Blue collar workers who have a heavy manual labor component to their work can often leave white collar workers in the dust when it comes not only to education, but to actual income. Blue collar workers can also be in temporarily assigned unionized or wildcat jobs that, can either barely pay a living wage or that can produce a full year’s income for short periods of work.  

White collar workers are expected to have jobs that are permanent, offer advancement and other benefits, and have higher educational and skill requirements, especially with clerical, accounting, technical support, sales, customer service, procurement, logistics, supply and management skills. White collar workers, like blue collar workers, can be quite impoverished due to low pay, temporary work or other factors.

Thus, both blue collar (more manual labor) and white collar (less manual labor) workers can be classified “middle class”, while also being classified as “working class” because of hourly wages and less formal education.

Hourly wage versus salary as a determination of working class or middle class:

This is not a reliable determinant, either. A high school educated person who completes the training, technical school and apprenticeship qualifications to become a journeyman electrician can be a business owner, a salaried employee of a major corporation or the government, or working in Hollywood. A person with a college degree in electrical engineering can be a business owner or a salaried employee who earns a monthly wage.

But the salaried master electrician can easily earn twice or three times the income of the engineer, strictly through overtime, bonuses, union wages and other pay bonuses because of high competition for the skills and certifications of a master electrician. The engineer is more likely to be in management, with a higher set salary, possible career advancement and set employment contract, but with no extra pay for overtime and no union representation and negotiation.
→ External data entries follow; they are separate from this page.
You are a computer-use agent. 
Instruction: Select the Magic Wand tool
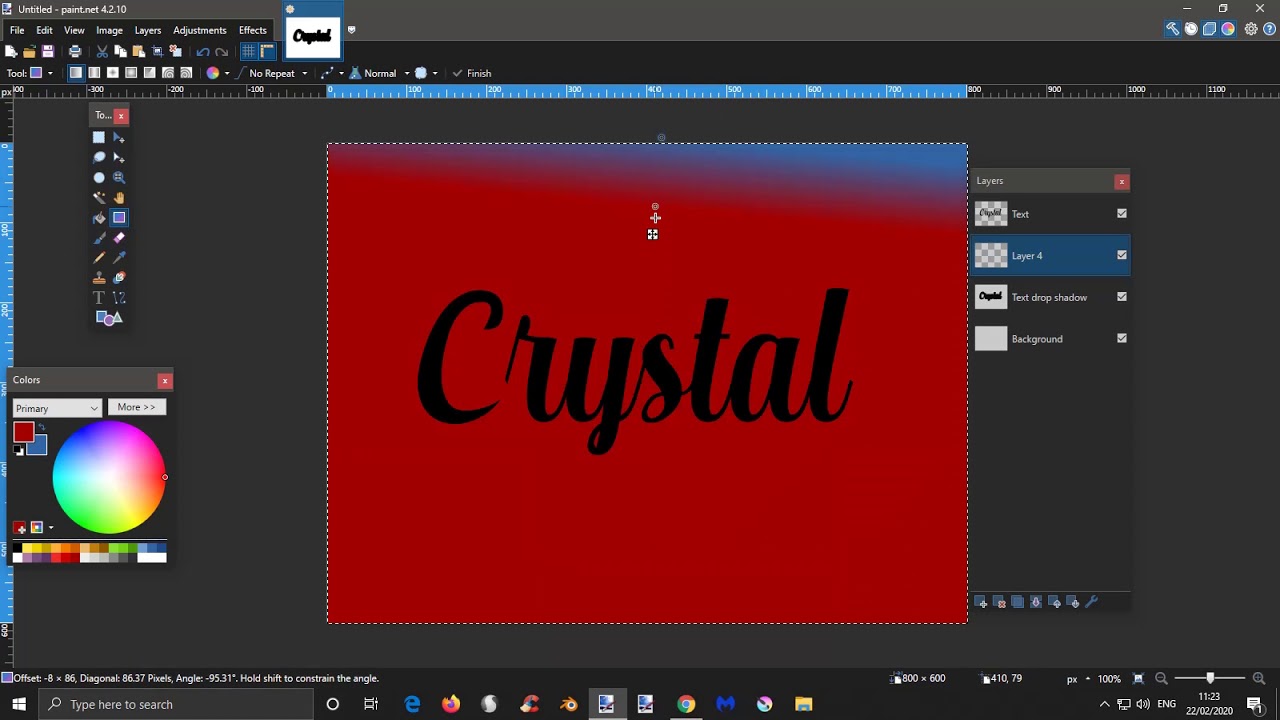pos(99,198)
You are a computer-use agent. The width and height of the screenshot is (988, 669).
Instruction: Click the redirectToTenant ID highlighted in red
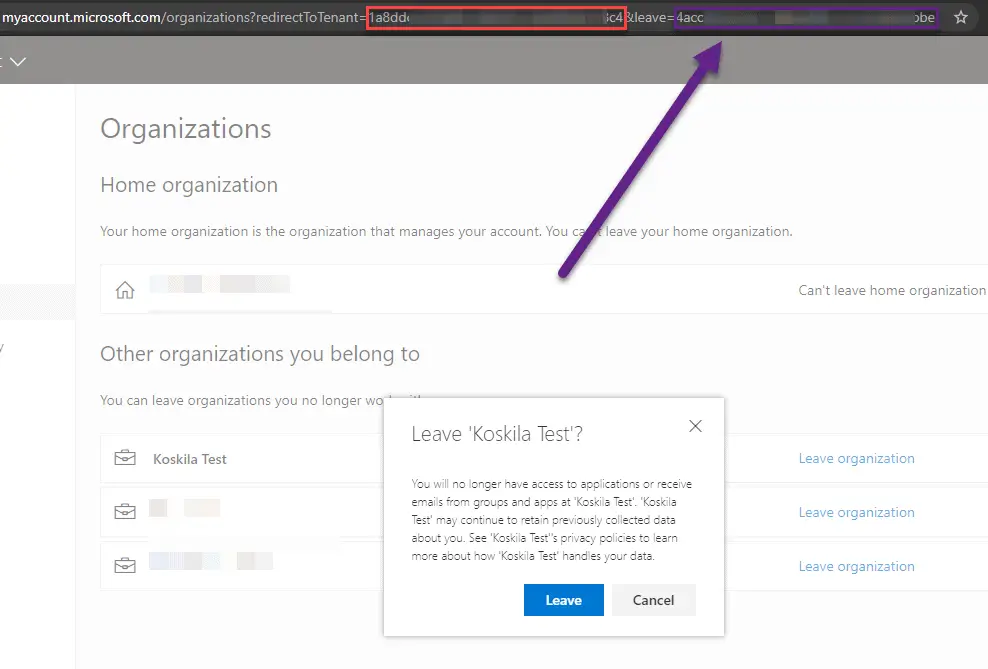[496, 18]
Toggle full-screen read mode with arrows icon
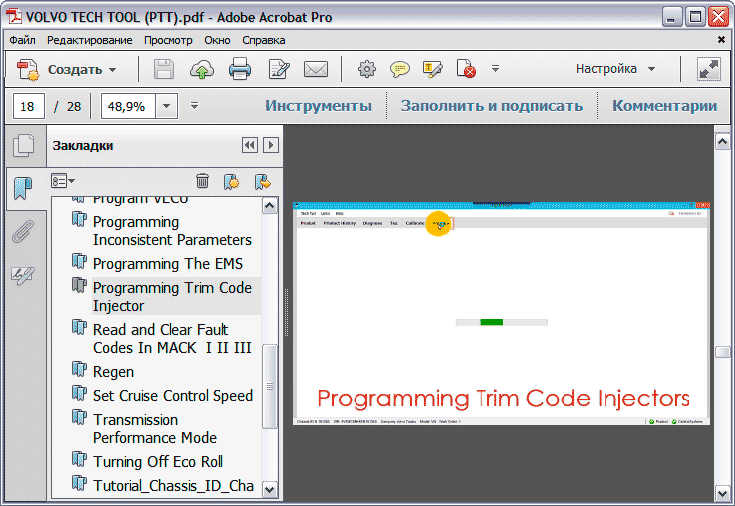Viewport: 735px width, 506px height. coord(709,70)
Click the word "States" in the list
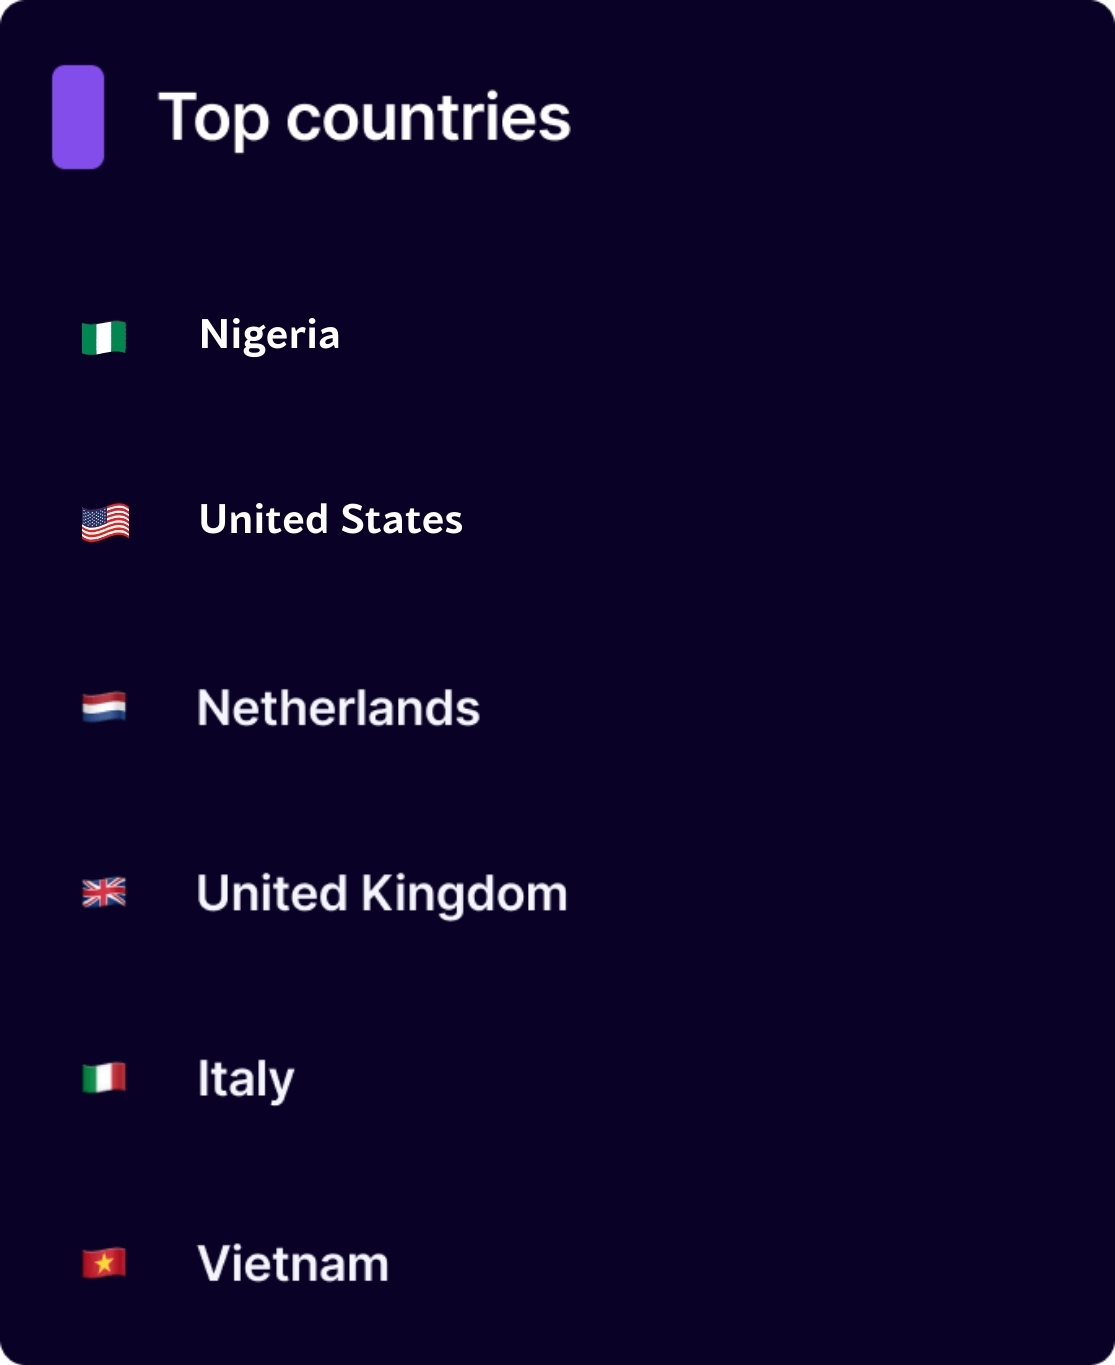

Thus, a technician is likely to have a much lower annual salary, but may make much more through overtime, bonuses, job security from union contracts and other salary and employment enhancements.

Education as a determination of working class or middle class:

Working class individuals who complete 18 months to two years of technical school or post high school education do go into jobs that can be considered either as “blue collar”, “white collar” or working class. But the actual incomes can vary widely. An auto mechanic or computer specialist will have different career advancement than a nurses assistant , designer, accounting technician or a cook. All will be working much earlier and will gain much more practical early work experience than a person who continues through a four or five year college degree program.

The person with the college degree will possibly have more employment options and chances for rapid advancement to a higher annual salary and position, but may still lag behind the technician who earns overtime or premium pay for their qualifications, experience and skills. Both are likely, in a normal job market and economy to be safely in the middle class.

Lifestyle as a determination of working class or middle class:

In many families and households, whether the income, work, or other criterion are met or not, there are middle class and working class behaviors, tastes, social values and norms and other behaviors that will stay with a person regardless of the changes in financial or job standing. Middle class workers who retire or become disabled will live on a much lower and fixed income but will retain their values, beliefs, educations, socialization and norms as well as their work ethics and senses of community. 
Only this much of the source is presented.